The library only moves bytes; what those bytes represent is up to your application. Use BatchConfig for PyTorch tensor encoding/decoding.

Key Features

  • Zero-copy transfer: suppliers write directly into client shared memory
  • Async pipeline: clients train while suppliers generate the next sample
  • Model switching: change the requested product_id mid-training (e.g. layer-by-layer distillation)
  • Fault tolerance: suppliers/clients can crash and restart independently; the broker re-queues in-flight work
  • Pluggable mediums: shared memory (default), memory-mapped file, or TCP

Architecture

+---------------------------------------------+
|                   BROKER                     |
|          (message router, data-agnostic)     |
|                                              |
|     Frontend (ROUTER)     Backend (ROUTER)   |
|          ^                      ^            |
+----------+----------------------+------------+
           |                      |
     +-----+------+        +------+------+
     |  Clients   |        |  Suppliers  |
     | (DEALER)   |        |  (DEALER)   |
     +-----+------+        +------+------+
           |                      |
           |   writes bytes into  |
           +----->  Medium  <-----+
              (shm / mmap / tcp)

Two ZMQ ROUTER sockets: a frontend for clients and a backend for suppliers. There is no separate control or pub/sub channel — model switching is driven entirely by the client (see below).

Message Flow

  1. Client creates a medium with one or more slots and sends ORDER with {order_id, product_id, address, offset}
  2. Broker queues the order and assigns it to an available supplier via WORK
  3. Supplier generates sample bytes with your generator_fn(product_id) and writes them directly into the medium
  4. Supplier sends DONE; the broker sends FULFILLED to the client
  5. Client reads the bytes from the medium, decodes tensors, and trains

Model Switching

A client switches models by discarding pending orders and ordering with a new product_id. With the dataset wrapper:

dataset.set_model("layer_5")   # subsequent samples are generated for layer_5

Internally this calls client.discard() and resumes requesting the new product_id. The switch is fenced: the client bumps a generation counter, cancels orders the broker has not yet dispatched, and drops any in-flight results from the previous model (their slots are reclaimed only once the supplier's write completes). So you never read a stale sample after a switch. There is no cross-process broadcast, though — coordinate switches across processes yourself (e.g. torch.distributed.barrier() for DDP).

-.-.-

PROBLEM 1 →
In the entries, reproduce word for word the lines starting at the one containing "Where should I click to: Open the" and ending at the one containing "[1549, 113]", with both of those lines included.
The library overview and the entries that follow it were taken from unrelated sources.

-.-.-

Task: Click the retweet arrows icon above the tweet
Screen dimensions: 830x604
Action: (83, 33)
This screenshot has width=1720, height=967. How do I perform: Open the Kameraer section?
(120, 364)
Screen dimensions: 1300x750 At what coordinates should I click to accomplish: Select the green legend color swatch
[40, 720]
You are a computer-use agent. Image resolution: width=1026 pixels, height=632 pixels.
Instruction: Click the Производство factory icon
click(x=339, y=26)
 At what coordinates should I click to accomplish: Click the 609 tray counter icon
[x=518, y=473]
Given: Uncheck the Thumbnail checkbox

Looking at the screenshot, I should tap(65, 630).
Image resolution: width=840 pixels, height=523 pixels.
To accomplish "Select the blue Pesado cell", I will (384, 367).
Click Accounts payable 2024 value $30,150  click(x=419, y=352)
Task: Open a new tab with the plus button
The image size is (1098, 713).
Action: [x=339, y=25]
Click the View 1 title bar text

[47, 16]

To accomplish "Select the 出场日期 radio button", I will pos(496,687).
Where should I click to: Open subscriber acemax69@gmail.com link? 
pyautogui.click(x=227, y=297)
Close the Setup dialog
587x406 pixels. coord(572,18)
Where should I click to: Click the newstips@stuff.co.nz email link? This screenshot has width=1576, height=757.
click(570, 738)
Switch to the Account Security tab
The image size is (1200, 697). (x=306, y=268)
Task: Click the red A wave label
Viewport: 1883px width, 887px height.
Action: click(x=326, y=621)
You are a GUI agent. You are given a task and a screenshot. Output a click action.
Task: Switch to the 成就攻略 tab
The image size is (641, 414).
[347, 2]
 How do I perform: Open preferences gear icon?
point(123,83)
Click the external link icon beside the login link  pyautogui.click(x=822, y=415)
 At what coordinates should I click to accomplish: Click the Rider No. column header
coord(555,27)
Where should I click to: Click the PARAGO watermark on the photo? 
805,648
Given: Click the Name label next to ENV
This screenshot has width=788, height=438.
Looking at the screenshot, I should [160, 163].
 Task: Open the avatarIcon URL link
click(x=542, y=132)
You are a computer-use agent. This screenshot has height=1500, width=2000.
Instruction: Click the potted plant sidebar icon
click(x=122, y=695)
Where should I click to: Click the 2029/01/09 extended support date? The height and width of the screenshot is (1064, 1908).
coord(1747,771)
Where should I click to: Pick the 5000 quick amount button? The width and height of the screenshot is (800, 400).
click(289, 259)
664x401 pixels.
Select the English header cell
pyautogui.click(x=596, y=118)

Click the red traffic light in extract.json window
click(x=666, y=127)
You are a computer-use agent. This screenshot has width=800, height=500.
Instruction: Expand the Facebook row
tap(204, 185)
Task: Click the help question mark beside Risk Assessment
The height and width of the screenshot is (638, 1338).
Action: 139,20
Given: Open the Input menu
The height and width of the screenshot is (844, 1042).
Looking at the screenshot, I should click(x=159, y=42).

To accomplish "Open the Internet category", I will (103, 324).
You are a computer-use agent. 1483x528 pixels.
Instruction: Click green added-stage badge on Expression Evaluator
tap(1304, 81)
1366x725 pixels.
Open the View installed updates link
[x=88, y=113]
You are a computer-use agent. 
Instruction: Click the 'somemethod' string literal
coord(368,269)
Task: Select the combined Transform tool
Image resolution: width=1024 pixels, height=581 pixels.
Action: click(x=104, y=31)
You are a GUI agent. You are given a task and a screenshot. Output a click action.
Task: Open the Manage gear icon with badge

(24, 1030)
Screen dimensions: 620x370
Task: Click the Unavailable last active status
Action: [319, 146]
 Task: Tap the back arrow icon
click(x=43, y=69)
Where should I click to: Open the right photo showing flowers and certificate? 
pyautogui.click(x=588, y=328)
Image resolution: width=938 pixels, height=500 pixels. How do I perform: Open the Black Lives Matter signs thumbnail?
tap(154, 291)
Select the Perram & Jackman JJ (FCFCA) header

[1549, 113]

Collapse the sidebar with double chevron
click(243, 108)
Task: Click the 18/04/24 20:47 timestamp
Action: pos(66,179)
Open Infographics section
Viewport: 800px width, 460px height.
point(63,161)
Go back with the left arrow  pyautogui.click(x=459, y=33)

-.-.-

PROBLEM 2 →
Translate this sentence from the library overview into Spanish: "So you never read a stale sample after a switch."

ANSWER 1 →
Where should I click to: Open the right photo showing flowers and certificate? 
pyautogui.click(x=588, y=328)
Image resolution: width=938 pixels, height=500 pixels. How do I perform: Open the Black Lives Matter signs thumbnail?
tap(154, 291)
Select the Perram & Jackman JJ (FCFCA) header

[1549, 113]

ANSWER 2 →
Así, nunca se lee una muestra obsoleta después de un cambio.